Era un abbraccio doloroso e spasmodico, c’era tutto il dolore taciuto e nascosto per anni; ormai la tensione aveva rotto la pietra che intrappolava il cuore di Gabriel Agreste e quello che stava implorando Adrien era un altro uomo. Si capiva dagli occhi chiari arrossati per le lacrime, dal torace scosso da tanti, forti singhiozzi, dalle mani tremanti che non stavano ferme e si contorcevano cercando un contatto con la pelle del figlio, dalla bocca umida che si apriva e chiudeva in un lamento continuo. Si capiva dal cuore che batteva all’impazzata come fosse stato quello di un neonato appena venuto al mondo, nell’attimo di terrore seguente al taglio del legame con l’unica ragione di vita conosciuta fino ad allora.

Gabriel afferrò il viso del figlio tra le mani apparentemente fragili: -Perdonami-, ripeté ancora una volta e se lo strinse al petto, come non aveva mai fatto in tutti quegli anni.

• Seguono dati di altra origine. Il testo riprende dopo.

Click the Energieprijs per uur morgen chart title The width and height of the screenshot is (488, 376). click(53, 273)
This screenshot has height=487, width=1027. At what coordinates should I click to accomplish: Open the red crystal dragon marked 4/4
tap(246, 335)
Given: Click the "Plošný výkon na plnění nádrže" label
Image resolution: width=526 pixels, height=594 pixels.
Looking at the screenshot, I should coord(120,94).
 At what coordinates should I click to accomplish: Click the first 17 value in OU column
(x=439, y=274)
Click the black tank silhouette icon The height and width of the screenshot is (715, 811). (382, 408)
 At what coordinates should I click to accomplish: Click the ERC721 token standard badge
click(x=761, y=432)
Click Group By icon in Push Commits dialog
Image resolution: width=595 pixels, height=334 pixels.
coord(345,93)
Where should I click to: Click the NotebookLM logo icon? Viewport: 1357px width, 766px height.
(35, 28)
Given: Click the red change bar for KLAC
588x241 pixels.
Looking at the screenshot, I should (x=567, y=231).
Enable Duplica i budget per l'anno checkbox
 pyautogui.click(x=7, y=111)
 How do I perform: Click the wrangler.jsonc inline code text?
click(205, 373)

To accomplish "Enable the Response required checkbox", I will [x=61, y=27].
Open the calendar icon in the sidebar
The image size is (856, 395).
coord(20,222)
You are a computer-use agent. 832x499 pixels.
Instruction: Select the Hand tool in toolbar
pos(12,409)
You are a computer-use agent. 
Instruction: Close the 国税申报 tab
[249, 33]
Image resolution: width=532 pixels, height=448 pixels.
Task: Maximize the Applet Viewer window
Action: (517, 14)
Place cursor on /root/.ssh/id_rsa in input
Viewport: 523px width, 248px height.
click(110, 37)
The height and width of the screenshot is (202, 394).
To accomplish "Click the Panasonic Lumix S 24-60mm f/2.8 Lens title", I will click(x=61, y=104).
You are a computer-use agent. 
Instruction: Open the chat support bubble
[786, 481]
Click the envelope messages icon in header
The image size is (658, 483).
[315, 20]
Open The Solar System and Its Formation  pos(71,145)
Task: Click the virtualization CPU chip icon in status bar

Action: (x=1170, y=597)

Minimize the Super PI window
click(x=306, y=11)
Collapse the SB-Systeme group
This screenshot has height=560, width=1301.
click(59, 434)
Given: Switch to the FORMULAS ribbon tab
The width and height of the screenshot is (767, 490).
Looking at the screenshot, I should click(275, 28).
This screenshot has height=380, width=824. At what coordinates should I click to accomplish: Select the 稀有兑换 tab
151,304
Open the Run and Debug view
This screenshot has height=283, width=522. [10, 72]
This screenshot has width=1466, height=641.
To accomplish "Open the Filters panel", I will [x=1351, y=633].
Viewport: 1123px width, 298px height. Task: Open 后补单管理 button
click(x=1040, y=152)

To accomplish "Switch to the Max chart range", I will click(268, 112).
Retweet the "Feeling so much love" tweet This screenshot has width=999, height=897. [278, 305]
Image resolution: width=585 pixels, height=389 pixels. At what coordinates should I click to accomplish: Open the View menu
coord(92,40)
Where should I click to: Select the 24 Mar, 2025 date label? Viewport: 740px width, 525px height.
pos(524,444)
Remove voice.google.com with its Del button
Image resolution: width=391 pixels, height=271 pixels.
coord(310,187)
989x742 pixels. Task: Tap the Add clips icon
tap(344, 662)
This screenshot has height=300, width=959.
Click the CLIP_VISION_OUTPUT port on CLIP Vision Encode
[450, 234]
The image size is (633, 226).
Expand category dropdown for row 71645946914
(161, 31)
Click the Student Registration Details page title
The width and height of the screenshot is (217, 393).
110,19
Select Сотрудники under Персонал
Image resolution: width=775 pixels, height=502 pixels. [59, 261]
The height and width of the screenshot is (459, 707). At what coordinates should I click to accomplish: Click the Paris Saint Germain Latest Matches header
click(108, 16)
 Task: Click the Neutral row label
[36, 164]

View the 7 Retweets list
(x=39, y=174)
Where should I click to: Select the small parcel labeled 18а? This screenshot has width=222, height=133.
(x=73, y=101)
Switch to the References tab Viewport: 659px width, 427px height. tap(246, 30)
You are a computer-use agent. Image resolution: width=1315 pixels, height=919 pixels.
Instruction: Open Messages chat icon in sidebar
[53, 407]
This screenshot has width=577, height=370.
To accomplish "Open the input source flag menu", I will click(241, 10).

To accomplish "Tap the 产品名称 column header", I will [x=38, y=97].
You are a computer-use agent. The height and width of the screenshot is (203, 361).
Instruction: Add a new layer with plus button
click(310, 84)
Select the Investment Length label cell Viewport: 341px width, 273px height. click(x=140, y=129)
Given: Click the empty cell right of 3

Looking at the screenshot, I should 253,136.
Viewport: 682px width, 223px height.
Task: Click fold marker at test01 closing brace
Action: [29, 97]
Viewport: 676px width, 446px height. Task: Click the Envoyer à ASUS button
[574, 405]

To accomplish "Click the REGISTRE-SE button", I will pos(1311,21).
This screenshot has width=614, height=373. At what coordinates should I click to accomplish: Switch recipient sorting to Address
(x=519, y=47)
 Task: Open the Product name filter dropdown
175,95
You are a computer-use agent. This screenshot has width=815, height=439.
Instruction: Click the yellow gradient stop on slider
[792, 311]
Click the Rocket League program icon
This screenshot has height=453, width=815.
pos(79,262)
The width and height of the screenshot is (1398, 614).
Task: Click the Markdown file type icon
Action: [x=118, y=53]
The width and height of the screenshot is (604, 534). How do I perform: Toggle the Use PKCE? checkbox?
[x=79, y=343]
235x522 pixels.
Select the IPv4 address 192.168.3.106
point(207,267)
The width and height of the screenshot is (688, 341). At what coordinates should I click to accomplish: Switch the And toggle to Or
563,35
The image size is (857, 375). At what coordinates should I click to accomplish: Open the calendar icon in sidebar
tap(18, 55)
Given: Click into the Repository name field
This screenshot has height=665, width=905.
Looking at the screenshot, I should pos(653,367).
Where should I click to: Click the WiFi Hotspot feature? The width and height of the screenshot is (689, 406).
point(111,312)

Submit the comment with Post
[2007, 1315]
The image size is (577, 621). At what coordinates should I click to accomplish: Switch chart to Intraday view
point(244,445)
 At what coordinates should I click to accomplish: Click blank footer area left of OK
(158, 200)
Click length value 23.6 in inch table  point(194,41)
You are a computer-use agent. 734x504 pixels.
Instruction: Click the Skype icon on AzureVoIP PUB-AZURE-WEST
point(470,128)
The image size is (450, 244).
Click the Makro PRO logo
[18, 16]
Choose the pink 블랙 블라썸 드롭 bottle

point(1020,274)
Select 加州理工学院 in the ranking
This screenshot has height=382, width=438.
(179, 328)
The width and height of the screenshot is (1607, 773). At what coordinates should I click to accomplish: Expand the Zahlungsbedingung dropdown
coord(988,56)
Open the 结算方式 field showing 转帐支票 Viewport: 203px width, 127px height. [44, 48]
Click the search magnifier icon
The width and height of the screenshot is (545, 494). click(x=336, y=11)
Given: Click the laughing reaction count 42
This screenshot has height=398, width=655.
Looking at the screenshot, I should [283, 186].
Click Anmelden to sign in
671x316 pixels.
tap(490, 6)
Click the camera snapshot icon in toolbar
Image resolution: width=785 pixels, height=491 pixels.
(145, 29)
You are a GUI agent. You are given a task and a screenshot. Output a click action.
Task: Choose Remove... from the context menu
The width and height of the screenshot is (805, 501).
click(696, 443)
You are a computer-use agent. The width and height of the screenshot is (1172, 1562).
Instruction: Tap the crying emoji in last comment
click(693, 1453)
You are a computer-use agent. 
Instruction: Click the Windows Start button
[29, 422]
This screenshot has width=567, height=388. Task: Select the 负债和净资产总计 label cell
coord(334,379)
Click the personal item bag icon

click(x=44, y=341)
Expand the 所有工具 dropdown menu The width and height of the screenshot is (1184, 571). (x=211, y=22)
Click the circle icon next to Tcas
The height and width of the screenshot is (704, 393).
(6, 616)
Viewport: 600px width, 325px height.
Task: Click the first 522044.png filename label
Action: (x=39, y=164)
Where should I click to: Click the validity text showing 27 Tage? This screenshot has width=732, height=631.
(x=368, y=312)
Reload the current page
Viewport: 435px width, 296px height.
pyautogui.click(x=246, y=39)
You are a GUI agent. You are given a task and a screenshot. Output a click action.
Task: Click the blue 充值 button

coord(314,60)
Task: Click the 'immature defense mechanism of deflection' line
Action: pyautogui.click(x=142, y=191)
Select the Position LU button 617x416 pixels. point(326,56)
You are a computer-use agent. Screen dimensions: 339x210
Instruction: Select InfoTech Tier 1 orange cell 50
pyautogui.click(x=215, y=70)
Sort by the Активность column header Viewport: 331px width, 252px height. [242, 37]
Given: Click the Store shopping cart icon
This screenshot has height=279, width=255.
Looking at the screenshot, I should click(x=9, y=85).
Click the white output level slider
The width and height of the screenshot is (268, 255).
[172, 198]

Adrien sorrise con il volto affondato nella camicia del padre: ce l’aveva fatta.




***



-E’ qua!-, un grido accanto a lei, mani sulla sua fronte, mani che la spostavano.

-E’ qua, l’ho trovata!-, una voce sconosciuta, oppure no: Kim? Forse era lui.


Kim!?


-Marinette!-, passi in corsa che si avvicinavano, rumore di schizzi nella pioggia.


Era freddo, tanto, tanto freddo.



-Marinette!-, la mamma! Era lei!



Era buio tutto intorno, buio e freddo.


-Oddio, Marinette!-



Un bagliore, ombre nel buio, un po’ più di luce.



-Amore, amore mio!-, sentì le mani piccole della mamma, calde sul suo viso, l’abbraccio minuscolo eppure forte.

-Tom! Corri!-, ed ecco l’abbraccio grande, che la tirò su e per un istante le spezzò il fiato.

-Amore mio, cos’hai? Che è successo... Come… come stai?-

-Sabine, calmati, è confusa-, il papà la strinse di più al suo petto. Era caldo e confortante.




-Ho mal di testa-, la voce le uscì roca, la gola bruciava e gli occhi anche, tanto, davvero tanto, come se avesse pianto fino a diluire i suoi pensieri nelle lacrime, fino a…


-Che ci faccio qua? Dove sono?-, ancora la voce roca, non le pareva sua. Vedeva tutto sfocato come nel ricordo di un incubo.

-Marinette!-, quella era Alya, eccola, eccola proprio accanto a lei, e Nino, anche.

-Per fortuna ti abbiamo trovata…-, l’amica la tirò a sé, quasi strappandola dalle braccia del padre, la strinse forte, farfugliò parole strane, cariche di sensi di colpa per qualcosa che lei avrebbe potuto evitare. Parole familiari eppure stonate, fuori contesto.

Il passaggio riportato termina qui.